Este pequeno comentário pretende recolher as informações disponíveis sobre as prováveis causas do descarrilamento de um comboio pendular na Croácia, perto de Split.
1 – o descarrilamento deu-se por excesso de velocidade relativamente ao estado da via (chama-se a atenção para que a velocidade é excessiva sempre em relação a qualquer coisa, e, no caso das velocidades elevadas, a exploração só é segura se o projecto, a execução e a manutenção da via férrea, forem correctos e adaptados a essas velocidades)
2 – o excesso de velocidade deveu-se, provavelmente, à presença de uma substancia lubrificante entrando na composição de um liquido retardante de chama, que tinha sido aplicado havia poucas horas antes; esse líquido retardante é eficaz na protecção contra a ignição de ervas secas em tempo quente; porém, aplicada por vaporização depositou sobre os carris uma camada lubrificante que impediu a travagem
3 – não obstante o que antecede, os próprios técnicos dos caminhos de ferro já tinham informado que o estado da via existente não é compatível com os comboios pendulares; em reforço desta afirmação, temos que no ano passado tinha havido um descarrilamento no mesmo local, sem a projecção mediática deste, no qual morreram turistas; o próprio comboio de socorro ao comboio agora descarrilado, em chegando ao mesmo local, entrou em velocidade excessiva e descarrilou (é uma fatalidade dos caminhos de ferro: originalmente construidos para velocidades de 60 km/h, suportam agora velocidades duplas – isso tem que ver principalmente com a estabilidade do leito de via e com a escala ou inclinação nas curvas para compensar a força centrífuga) ;
4 – já se encontram detidos responsáveis pelos caminhos de ferro e pela firma que vendeu o produto; quem mandou prender não se interrogou por que não mandou prender ninguém no ano passado; tampouco se interrogou por que na Croácia não se segue o método usado nos países anglo-saxónicos do gabinete oficial de investigação de acidentes fazer o seu trabalho fornecendo as informações factuais que for obtendo à medida que a investigação progride. Dito de outro modo, é essencial que se faça uma investigação isenta e precisa após cada acidente. Só assim se podem evitar as suas repetições. Deixemos o pelourinho no seu sítio histórico: a Idade-Média.

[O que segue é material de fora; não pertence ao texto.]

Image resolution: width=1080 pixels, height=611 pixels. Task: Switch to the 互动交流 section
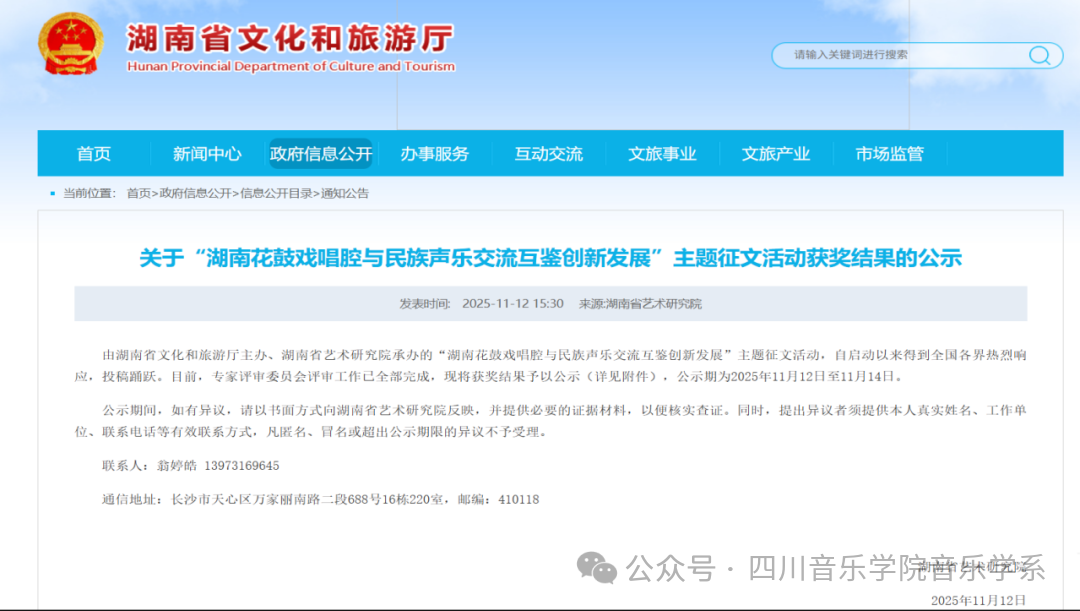(x=549, y=154)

5 – em resumo, o transporte ferroviário é uma resultante com muitos componentes que interferem uns com os outros, requerendo que a cada alteração num dos componentes (por ex, alteração de velocidade, aplicação de um produto novo mesmo que aparentemente nada tenha com o assunto – recordo o perigo corrido no metropolitano de Lisboa quando se adoptou o processo de soldadura por arco eléctrico dos cabos de retorno nos limites dos circuitos de via, processo esse já abandonado) se faça uma reanálise de segurança de todo o sistema; é esta a mensagem que nos chega da Croácia.
PS - Relativamente aos perigos de utilização de produtos químicos nos carris, considerar também os líquidos e as massas lubrificantes para diminuir o atrito entre a roda e o carril que por um lado reduzem o perigo de gripagem e galgamento do carril nas curvas, reduzem também o ruído nas curvas, mas por outro lado podem aumentar as distancias de travagem. É imperativo que o aplicador do líquido ou massa o faça apenas no verdugo da roda (a coroa circular saliente relativamente à periferia de apoio da roda no carril) de modo a não escorrer para a mesa de rolamento. É aliás uma boa prática calcular as distancias de travagem para condições de má aderencia, como a presença de folhas mortas e humidas sobre os carris. No caso do pendular que descarrilou na Croácia, teria sido boa ideia pôr no caderno de encargos o requisito de travagem electromagnética (binário resistente devido a campos magnéticos entre o carril e electroimans a bordo).